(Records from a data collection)
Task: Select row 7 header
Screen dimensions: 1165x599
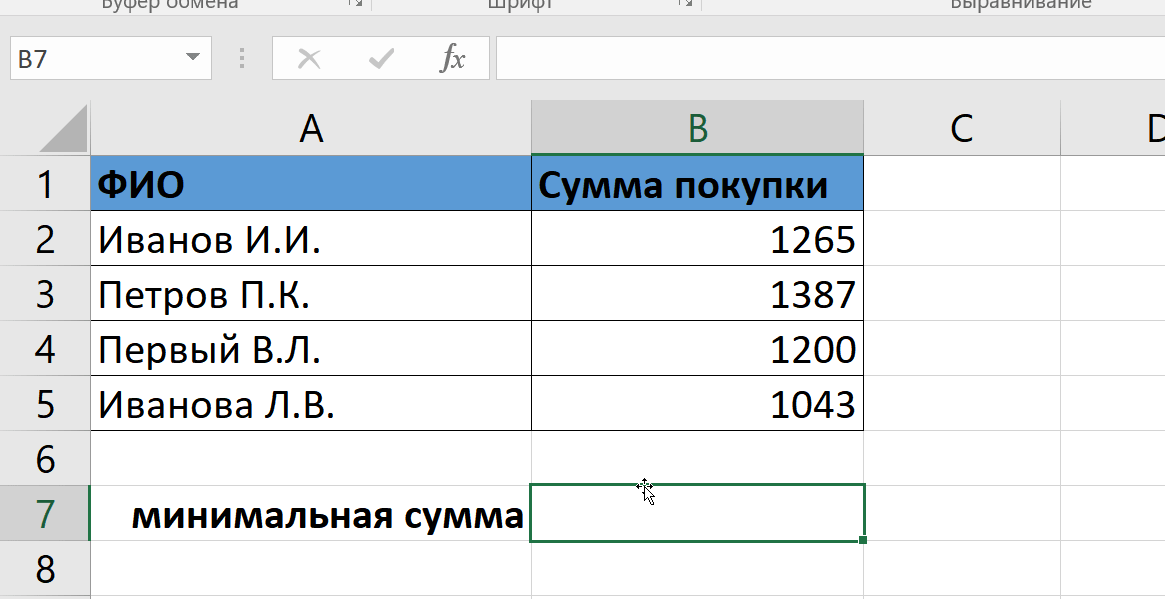Action: 45,514
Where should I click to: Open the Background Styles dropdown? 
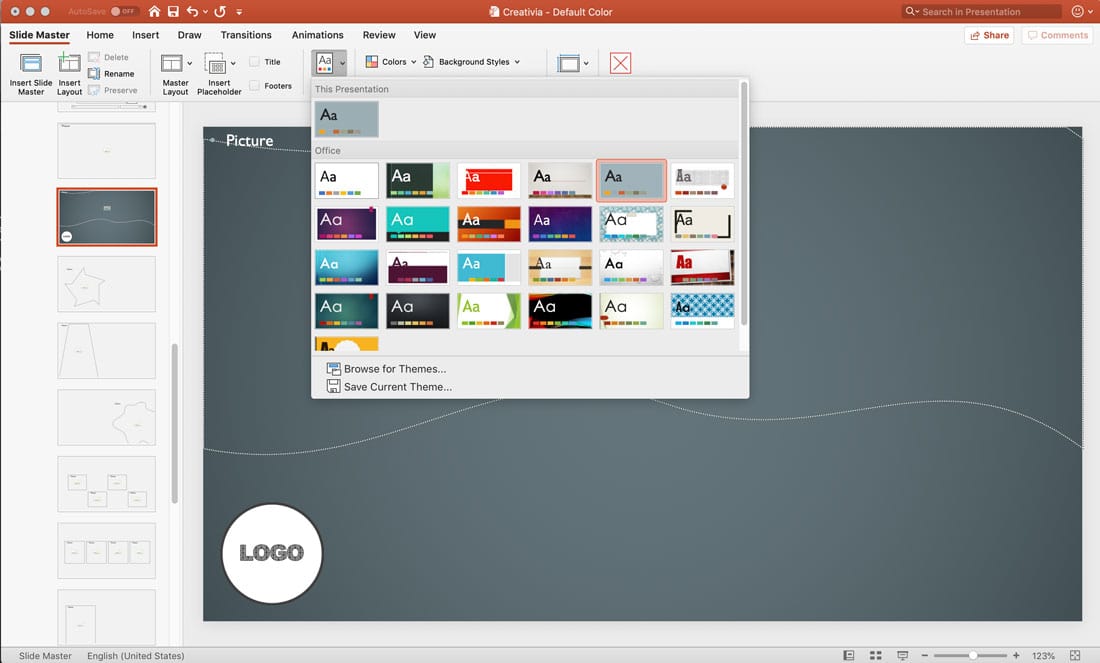pos(472,61)
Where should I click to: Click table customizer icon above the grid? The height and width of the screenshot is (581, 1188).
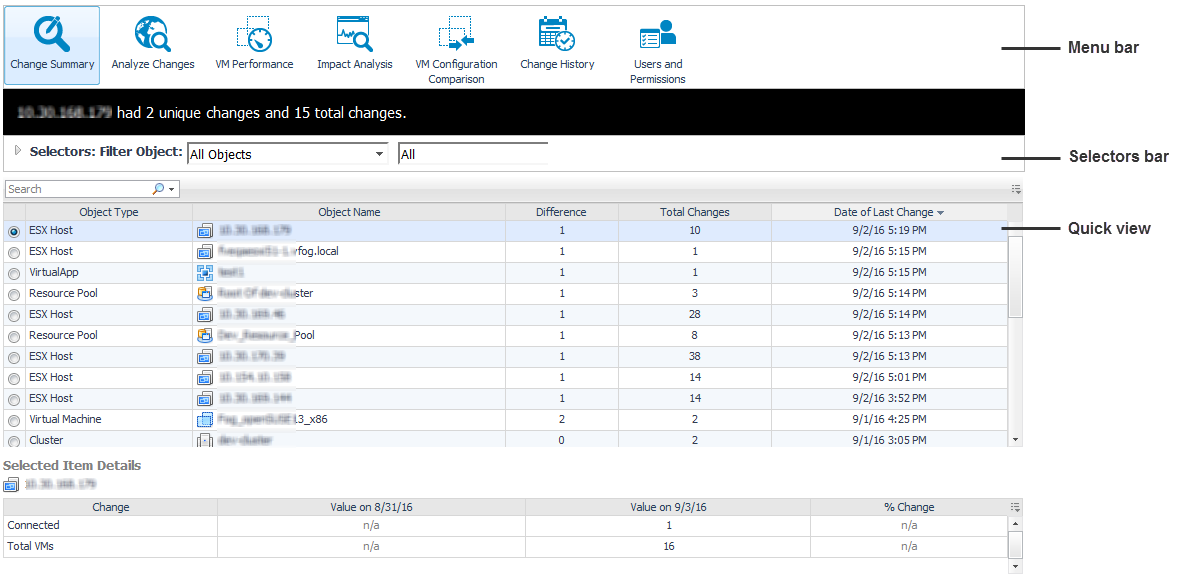pyautogui.click(x=1016, y=189)
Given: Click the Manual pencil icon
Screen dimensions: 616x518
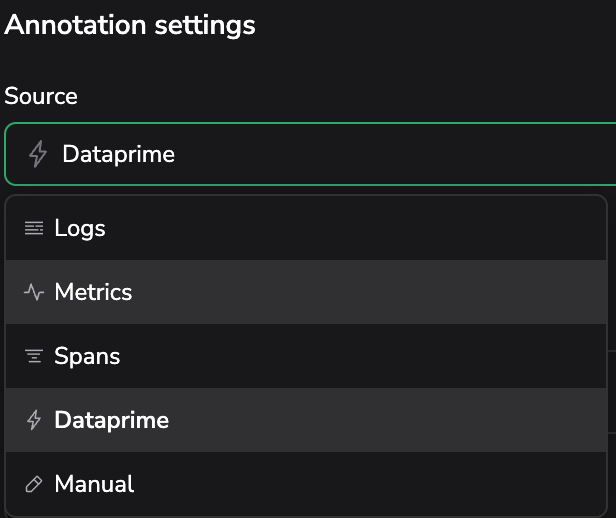Looking at the screenshot, I should pos(34,485).
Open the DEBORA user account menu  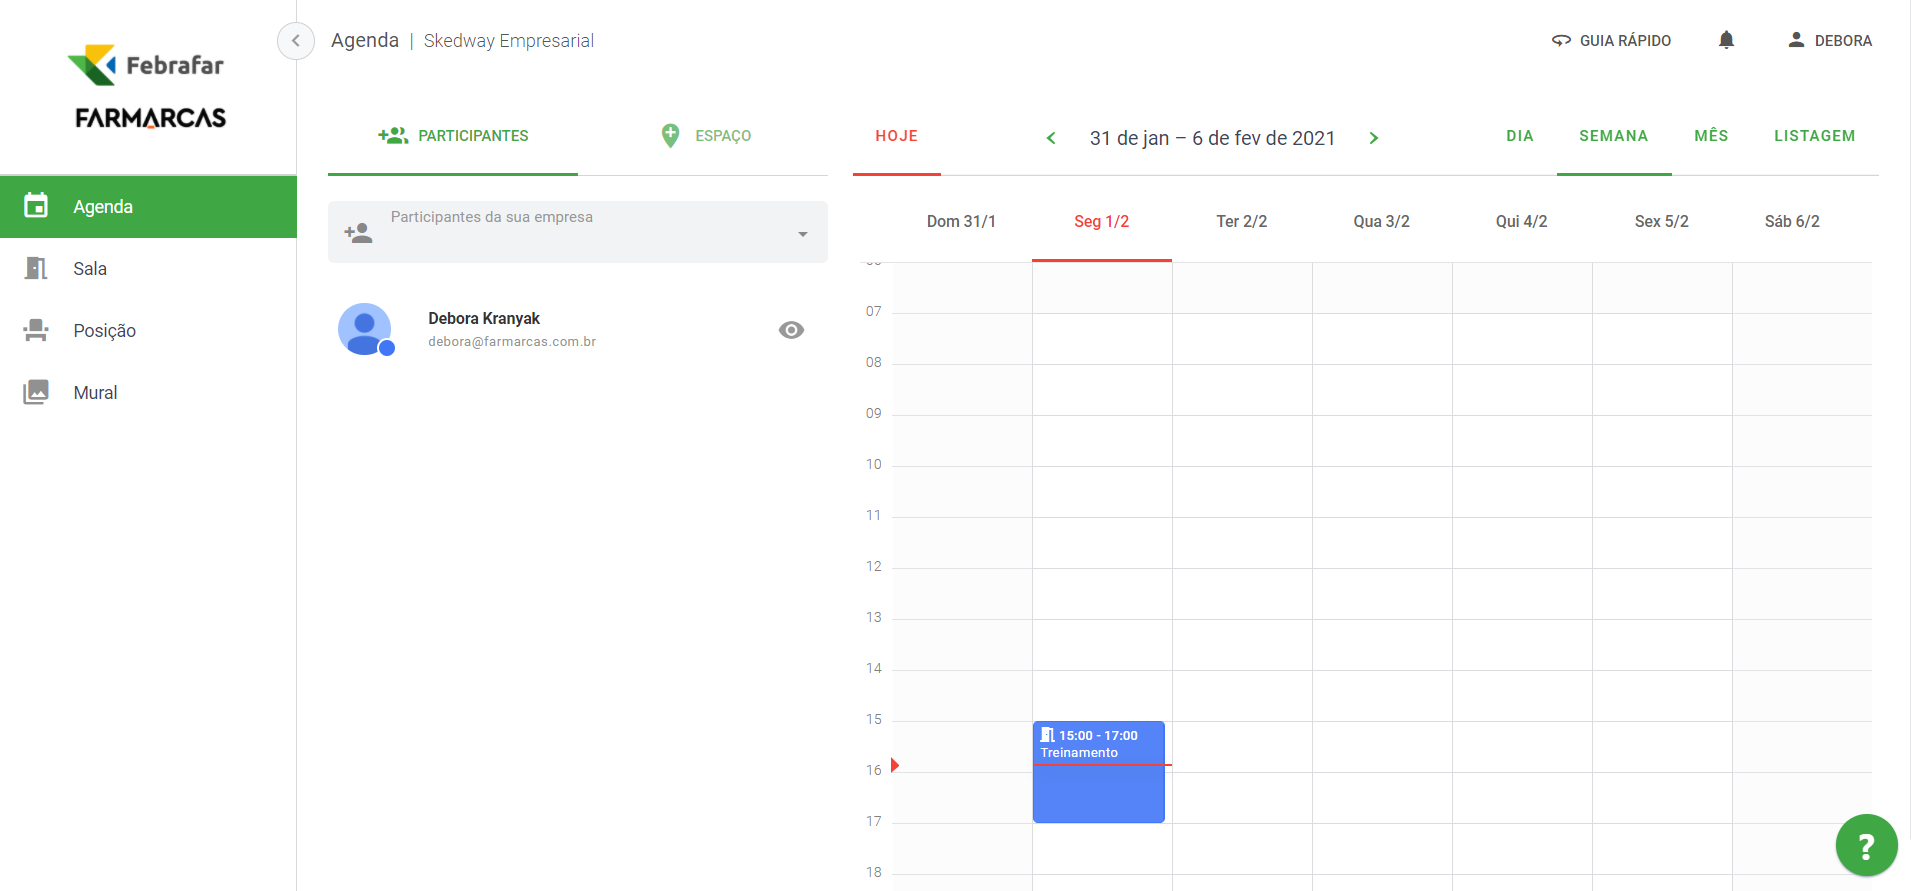point(1830,40)
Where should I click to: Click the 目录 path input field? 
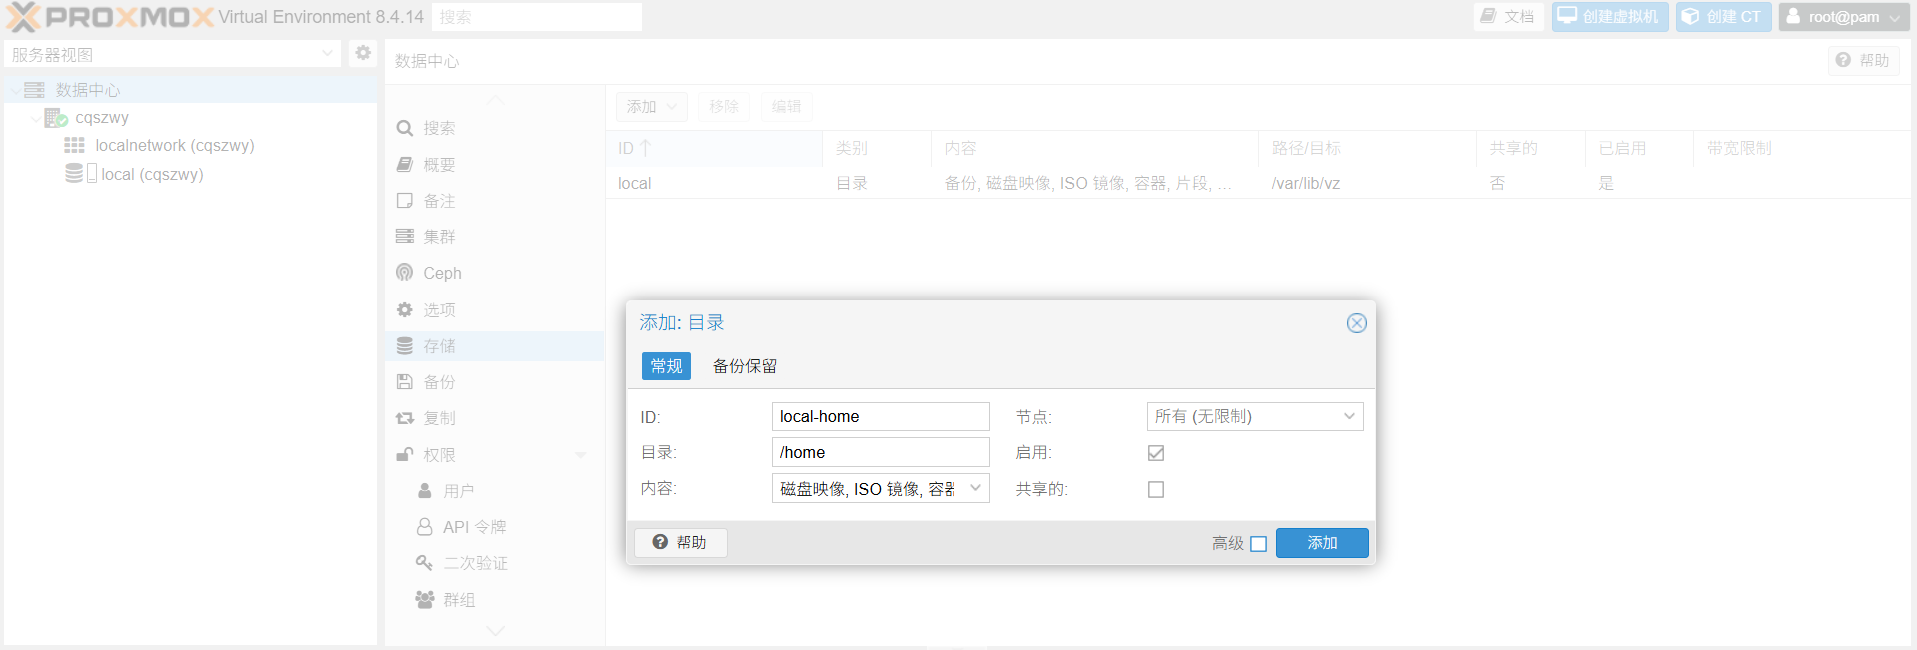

Problem statement:
Quote, exactly and only, the lines from the first line of the data above through the line containing "Given: Click the Manual pencil icon". The pictures do not belong in it.

Worked solution:
Task: Select row 7 header
Screen dimensions: 1165x599
Action: 45,514
Where should I click to: Open the Background Styles dropdown? 
pos(472,61)
Where should I click to: Click table customizer icon above the grid? The height and width of the screenshot is (581, 1188).
pyautogui.click(x=1016, y=189)
Given: Click the Manual pencil icon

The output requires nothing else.